The decision to write an honest and candid memoir about "coming out" and living life authentically should be accompanied by a list of side effects similar to that of the antidepressant Lexapro: confusion, headaches and sleeping problems. The achievement of having a piece of extremely frank non-fiction published is not itself the root of such maladies; rather, it's the judgment and finger-wagging of those who effort to keep the people, behaviors and events that shape our lives trapped in air-tight containers that paralyze emotional growth and evolution.
Having been bullied because of my homosexuality from the time I was seven years-old, I was weighed down by the shame and low self-esteem that came part-and-parcel with being so horribly marginalized. Writing a balls-out book about my experiences and my tumultuous Hollywood lifestyle - timed to coincide with my 40th birthday - allowed me to put a narrative thread through my personal unfolding and leave much of the pain in the past.

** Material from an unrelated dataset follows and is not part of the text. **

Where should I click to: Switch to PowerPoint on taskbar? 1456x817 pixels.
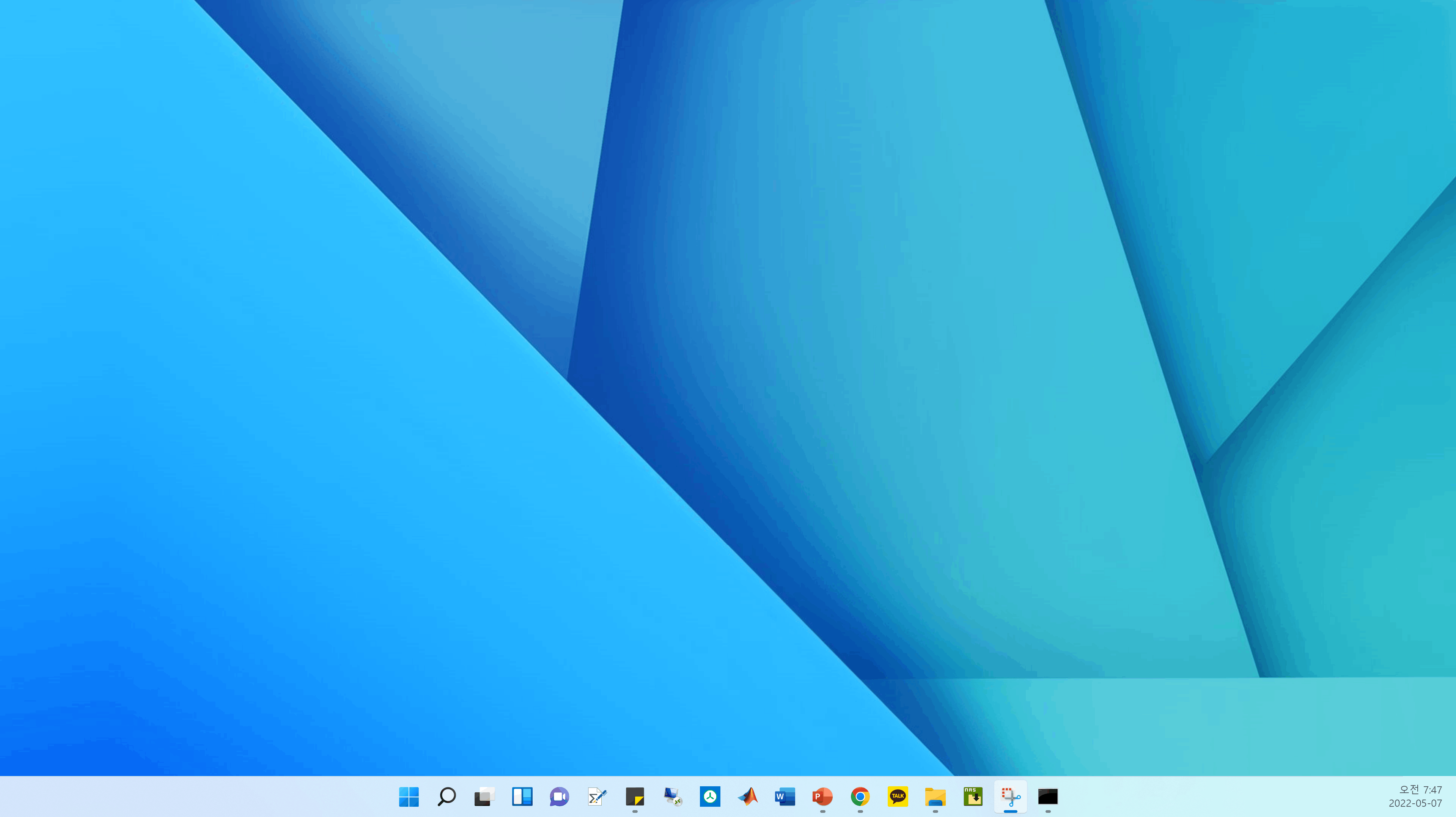click(822, 797)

It was the perfect beginning to Part 2 of my life.
What I didn't anticipate, however, was the fallout that would come in the form of a disingenuous "friend" who attempted to shade my truth by becoming an overgrown mean girl. She attempted to push my psyche back to the school playgrounds of the 1980s, even using social media to create an exclusionary club that I was no longer welcome to enjoy.
"I hate that you're writing this book," the friend announced. "There is never a reason to write anything about anyone other than yourself."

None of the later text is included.